** START **

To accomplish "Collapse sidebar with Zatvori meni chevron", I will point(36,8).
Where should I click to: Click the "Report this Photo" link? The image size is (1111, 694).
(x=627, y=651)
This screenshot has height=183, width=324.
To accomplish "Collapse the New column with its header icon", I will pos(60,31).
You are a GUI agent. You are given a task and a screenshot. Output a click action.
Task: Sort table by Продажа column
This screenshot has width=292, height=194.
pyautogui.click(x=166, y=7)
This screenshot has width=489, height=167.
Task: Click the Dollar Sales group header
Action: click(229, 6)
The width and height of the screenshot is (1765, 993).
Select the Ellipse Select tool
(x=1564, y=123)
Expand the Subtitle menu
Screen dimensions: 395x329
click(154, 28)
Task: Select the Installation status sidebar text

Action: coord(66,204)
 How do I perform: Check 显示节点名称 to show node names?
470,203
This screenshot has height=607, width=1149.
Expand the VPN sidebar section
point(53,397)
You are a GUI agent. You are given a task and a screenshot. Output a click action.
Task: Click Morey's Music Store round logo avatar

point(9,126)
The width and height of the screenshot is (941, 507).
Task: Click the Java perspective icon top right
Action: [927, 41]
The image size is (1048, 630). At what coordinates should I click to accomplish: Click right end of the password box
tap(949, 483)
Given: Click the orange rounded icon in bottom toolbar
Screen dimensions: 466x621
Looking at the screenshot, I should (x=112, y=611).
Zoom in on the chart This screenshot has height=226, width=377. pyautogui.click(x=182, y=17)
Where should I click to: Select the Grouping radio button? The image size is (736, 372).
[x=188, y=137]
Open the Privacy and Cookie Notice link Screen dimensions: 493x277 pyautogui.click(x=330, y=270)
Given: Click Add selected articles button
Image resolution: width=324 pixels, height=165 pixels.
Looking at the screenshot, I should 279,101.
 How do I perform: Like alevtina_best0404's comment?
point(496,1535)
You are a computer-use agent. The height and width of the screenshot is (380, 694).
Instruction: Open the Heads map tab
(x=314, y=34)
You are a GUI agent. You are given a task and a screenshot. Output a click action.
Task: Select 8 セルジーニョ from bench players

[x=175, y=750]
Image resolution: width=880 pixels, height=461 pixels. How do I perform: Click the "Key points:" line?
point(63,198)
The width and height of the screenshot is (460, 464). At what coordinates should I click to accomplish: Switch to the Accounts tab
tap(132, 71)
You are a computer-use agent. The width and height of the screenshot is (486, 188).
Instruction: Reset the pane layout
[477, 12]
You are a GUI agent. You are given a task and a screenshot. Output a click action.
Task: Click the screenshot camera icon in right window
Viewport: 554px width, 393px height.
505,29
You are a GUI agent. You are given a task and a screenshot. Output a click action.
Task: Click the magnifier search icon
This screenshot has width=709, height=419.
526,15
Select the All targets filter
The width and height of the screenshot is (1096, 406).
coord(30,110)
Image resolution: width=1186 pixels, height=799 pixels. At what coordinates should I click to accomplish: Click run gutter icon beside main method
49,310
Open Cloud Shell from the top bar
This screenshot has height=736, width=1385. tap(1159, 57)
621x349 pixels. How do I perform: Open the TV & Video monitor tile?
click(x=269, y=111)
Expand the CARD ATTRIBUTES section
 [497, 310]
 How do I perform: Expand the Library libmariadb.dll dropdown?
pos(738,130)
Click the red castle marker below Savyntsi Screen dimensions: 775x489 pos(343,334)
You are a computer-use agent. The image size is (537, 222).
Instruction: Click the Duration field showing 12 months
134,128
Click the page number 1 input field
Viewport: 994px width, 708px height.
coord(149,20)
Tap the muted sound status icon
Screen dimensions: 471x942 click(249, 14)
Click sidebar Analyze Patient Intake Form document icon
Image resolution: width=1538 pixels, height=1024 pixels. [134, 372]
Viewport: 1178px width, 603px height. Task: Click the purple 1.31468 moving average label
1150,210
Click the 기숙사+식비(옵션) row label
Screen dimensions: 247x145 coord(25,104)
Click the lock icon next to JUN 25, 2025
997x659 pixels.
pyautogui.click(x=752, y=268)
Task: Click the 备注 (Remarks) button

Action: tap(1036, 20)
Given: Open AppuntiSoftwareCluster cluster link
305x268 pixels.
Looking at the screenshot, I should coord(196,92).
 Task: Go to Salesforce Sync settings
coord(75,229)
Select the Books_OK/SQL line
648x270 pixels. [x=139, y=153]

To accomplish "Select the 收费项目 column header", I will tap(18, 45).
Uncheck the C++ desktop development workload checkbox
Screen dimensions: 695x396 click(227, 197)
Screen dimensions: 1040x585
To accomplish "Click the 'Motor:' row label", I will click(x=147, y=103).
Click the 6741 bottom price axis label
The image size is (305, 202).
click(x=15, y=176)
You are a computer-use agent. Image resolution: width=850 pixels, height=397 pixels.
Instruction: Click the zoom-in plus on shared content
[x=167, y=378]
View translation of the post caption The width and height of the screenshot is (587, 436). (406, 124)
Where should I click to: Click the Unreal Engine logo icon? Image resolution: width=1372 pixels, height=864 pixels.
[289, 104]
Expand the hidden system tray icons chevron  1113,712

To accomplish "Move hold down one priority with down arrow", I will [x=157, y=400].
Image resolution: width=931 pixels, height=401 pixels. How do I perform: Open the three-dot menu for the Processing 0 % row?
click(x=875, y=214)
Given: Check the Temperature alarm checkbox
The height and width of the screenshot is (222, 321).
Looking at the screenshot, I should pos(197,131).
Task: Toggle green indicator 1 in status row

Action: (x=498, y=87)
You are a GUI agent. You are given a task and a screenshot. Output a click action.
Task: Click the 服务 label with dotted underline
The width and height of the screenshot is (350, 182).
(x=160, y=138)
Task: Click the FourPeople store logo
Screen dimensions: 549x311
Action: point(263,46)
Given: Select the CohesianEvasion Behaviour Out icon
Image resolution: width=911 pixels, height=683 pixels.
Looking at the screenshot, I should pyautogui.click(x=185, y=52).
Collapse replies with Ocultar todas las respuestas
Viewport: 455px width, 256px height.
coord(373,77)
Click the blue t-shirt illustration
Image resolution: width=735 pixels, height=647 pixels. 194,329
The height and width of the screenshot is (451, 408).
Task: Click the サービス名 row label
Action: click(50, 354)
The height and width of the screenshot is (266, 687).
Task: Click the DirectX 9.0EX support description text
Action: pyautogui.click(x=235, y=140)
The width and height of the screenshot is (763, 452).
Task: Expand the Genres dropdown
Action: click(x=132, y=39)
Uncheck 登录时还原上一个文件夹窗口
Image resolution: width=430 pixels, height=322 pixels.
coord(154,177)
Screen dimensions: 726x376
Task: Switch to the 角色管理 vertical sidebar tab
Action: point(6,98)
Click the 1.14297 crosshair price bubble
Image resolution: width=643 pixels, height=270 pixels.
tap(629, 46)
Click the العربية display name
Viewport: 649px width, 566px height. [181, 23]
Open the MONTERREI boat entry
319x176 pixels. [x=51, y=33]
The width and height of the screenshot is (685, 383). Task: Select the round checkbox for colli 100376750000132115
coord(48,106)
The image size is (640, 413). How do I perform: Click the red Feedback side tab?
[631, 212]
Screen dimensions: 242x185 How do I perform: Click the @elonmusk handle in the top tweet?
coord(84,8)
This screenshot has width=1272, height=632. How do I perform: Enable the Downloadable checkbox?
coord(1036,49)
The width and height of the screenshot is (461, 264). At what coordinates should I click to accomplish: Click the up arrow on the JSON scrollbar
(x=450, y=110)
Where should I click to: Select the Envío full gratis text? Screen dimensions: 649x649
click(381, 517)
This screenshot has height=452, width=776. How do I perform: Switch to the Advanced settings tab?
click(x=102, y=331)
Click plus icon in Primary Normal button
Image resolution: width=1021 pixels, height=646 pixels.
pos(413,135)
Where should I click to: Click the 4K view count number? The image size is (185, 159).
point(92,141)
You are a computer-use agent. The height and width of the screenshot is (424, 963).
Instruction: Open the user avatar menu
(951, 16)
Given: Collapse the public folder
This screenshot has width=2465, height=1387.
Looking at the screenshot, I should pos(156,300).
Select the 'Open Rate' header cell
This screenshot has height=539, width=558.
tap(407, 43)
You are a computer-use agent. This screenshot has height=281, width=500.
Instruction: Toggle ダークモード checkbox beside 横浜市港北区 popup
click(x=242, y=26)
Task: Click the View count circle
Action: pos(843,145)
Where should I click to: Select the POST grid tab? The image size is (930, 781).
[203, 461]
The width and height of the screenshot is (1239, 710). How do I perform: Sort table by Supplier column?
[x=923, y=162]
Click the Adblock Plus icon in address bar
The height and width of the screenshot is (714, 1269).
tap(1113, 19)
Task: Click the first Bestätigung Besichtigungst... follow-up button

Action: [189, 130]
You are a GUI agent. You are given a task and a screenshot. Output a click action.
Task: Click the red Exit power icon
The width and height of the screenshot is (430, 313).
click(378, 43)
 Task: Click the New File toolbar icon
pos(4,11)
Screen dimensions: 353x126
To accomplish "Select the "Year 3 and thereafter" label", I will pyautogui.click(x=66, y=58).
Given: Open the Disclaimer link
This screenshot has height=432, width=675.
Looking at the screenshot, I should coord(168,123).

** END **

▶ **What the task requires**
Put the records from the start through the line that contains "I will pos(60,31)." into a Markdown table with two columns, No. and Text. Number each line and leave out any blank ones.

▶ **Solved problem**
| No. | Text |
|---|---|
| 1 | To accomplish "Collapse sidebar with Zatvori meni chevron", I will point(36,8). |
| 2 | Where should I click to: Click the "Report this Photo" link? The image size is (1111, 694). |
| 3 | (x=627, y=651) |
| 4 | This screenshot has height=183, width=324. |
| 5 | To accomplish "Collapse the New column with its header icon", I will pos(60,31). |